EXERCISE REQUIREMENTS ▸
Repeat the items below verbatim, covering the stretch from the first item through the line that contains "Looking at the screenshot, I should tap(471, 248).".
[DATA start]
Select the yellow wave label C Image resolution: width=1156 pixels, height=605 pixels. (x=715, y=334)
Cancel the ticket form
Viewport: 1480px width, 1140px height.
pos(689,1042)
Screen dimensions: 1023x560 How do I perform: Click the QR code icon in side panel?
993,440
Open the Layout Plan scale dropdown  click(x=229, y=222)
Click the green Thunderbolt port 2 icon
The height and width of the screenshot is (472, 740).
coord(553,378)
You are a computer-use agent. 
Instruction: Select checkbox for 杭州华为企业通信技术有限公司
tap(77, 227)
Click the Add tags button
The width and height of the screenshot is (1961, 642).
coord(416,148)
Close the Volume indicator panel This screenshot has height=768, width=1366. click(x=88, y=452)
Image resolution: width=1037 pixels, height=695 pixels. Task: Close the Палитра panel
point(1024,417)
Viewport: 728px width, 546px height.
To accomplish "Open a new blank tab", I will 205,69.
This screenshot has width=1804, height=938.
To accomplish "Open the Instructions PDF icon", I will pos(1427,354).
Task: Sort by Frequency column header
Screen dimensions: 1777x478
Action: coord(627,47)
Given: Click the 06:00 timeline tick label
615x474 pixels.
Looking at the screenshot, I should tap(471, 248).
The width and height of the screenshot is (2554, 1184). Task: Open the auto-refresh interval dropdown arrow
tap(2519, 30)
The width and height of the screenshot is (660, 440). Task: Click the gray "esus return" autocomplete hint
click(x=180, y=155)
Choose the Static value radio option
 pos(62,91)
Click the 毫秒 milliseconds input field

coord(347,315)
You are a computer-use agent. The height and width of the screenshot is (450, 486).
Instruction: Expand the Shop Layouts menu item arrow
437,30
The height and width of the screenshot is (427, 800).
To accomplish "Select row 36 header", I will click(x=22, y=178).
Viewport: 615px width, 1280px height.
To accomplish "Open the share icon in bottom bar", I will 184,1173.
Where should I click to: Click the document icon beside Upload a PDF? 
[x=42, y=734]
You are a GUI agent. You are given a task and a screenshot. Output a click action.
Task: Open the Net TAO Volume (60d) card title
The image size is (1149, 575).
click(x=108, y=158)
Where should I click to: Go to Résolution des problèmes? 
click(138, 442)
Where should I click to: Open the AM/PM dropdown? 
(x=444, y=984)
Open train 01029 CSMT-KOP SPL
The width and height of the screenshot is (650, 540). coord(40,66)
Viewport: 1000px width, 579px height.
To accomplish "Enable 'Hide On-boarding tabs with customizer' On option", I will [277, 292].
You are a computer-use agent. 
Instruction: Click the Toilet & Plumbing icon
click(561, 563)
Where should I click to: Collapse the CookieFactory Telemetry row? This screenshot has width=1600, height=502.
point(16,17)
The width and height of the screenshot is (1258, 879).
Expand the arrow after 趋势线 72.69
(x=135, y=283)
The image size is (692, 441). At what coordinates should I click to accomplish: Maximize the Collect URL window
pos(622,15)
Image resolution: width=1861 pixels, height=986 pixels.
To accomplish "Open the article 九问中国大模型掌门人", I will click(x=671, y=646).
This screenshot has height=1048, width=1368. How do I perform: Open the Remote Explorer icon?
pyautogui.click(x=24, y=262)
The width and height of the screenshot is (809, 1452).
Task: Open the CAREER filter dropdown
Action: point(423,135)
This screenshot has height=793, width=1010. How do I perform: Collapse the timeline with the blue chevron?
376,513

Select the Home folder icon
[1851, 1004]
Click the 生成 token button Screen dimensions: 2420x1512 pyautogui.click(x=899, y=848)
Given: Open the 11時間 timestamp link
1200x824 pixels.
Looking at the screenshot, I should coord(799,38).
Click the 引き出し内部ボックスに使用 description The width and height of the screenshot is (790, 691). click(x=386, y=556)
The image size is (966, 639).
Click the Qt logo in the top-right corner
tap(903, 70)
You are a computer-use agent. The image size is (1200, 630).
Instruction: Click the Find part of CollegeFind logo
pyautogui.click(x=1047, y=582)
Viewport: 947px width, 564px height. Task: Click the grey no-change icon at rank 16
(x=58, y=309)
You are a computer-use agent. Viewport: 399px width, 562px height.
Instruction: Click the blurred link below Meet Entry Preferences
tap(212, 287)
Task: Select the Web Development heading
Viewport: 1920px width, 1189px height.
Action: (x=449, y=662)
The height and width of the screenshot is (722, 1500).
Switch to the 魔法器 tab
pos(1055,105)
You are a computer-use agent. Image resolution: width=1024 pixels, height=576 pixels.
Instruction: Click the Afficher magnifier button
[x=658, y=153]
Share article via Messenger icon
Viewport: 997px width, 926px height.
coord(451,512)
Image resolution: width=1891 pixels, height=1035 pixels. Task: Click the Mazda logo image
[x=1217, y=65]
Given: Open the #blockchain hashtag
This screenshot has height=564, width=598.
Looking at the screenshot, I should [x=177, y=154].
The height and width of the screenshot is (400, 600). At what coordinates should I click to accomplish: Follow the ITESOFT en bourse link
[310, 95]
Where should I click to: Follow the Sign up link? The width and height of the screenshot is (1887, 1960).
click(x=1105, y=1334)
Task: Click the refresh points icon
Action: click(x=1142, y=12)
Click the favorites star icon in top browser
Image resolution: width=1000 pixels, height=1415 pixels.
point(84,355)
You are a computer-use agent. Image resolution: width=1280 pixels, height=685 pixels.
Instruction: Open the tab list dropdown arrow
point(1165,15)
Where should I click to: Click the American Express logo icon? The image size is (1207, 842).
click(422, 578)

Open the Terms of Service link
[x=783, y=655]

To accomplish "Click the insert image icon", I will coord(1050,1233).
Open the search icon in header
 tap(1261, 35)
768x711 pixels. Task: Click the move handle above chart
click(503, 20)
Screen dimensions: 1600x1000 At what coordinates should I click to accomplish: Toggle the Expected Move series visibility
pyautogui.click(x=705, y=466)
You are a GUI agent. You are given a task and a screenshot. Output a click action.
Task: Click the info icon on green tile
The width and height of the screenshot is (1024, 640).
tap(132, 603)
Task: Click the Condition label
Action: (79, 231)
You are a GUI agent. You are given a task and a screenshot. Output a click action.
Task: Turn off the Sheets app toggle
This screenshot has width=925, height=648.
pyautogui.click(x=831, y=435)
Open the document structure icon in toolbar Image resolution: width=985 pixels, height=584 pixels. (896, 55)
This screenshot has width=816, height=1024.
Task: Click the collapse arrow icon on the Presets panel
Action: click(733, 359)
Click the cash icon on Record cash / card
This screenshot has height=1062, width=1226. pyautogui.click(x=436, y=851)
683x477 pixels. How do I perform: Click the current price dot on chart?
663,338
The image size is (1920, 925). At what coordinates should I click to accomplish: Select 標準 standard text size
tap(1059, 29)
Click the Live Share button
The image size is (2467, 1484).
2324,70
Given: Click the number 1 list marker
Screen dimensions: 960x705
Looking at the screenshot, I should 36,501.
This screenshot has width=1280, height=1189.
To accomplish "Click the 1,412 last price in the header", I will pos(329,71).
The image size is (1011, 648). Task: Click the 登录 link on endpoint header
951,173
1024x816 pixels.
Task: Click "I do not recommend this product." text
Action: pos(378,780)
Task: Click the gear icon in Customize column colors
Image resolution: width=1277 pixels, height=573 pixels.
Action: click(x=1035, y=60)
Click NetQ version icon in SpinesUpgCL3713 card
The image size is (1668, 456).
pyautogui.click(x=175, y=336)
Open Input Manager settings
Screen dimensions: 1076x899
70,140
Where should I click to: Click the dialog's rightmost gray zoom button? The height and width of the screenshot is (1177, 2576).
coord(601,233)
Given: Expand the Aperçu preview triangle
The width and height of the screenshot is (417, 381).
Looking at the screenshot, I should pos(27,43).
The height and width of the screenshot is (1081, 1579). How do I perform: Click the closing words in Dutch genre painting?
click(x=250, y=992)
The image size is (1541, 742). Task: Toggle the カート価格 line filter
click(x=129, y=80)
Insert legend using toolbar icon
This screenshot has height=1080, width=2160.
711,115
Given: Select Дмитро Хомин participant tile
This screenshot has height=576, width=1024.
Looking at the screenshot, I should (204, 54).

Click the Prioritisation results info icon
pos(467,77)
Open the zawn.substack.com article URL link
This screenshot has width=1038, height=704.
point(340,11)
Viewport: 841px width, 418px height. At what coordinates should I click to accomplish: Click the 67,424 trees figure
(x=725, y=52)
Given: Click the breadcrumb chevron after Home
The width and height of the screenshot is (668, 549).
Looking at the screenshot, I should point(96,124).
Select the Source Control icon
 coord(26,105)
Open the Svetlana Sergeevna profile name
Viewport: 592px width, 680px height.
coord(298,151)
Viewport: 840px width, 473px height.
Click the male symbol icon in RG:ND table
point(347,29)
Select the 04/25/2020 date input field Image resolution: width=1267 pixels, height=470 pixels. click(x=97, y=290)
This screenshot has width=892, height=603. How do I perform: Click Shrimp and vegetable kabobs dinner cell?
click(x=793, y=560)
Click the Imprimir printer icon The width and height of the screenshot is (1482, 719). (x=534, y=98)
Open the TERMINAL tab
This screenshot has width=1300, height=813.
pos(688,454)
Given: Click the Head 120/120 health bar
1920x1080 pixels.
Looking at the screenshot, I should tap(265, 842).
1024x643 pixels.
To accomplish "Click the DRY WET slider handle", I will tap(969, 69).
[DATA end]
ANSWER TO THIS PROBLEM ▸
Select the yellow wave label C Image resolution: width=1156 pixels, height=605 pixels. (x=715, y=334)
Cancel the ticket form
Viewport: 1480px width, 1140px height.
pos(689,1042)
Screen dimensions: 1023x560 How do I perform: Click the QR code icon in side panel?
993,440
Open the Layout Plan scale dropdown  click(x=229, y=222)
Click the green Thunderbolt port 2 icon
The height and width of the screenshot is (472, 740).
coord(553,378)
You are a computer-use agent. 
Instruction: Select checkbox for 杭州华为企业通信技术有限公司
tap(77, 227)
Click the Add tags button
The width and height of the screenshot is (1961, 642).
coord(416,148)
Close the Volume indicator panel This screenshot has height=768, width=1366. click(x=88, y=452)
Image resolution: width=1037 pixels, height=695 pixels. Task: Close the Палитра panel
point(1024,417)
Viewport: 728px width, 546px height.
To accomplish "Open a new blank tab", I will 205,69.
This screenshot has width=1804, height=938.
To accomplish "Open the Instructions PDF icon", I will pos(1427,354).
Task: Sort by Frequency column header
Screen dimensions: 1777x478
Action: coord(627,47)
Given: Click the 06:00 timeline tick label
615x474 pixels.
Looking at the screenshot, I should tap(471, 248).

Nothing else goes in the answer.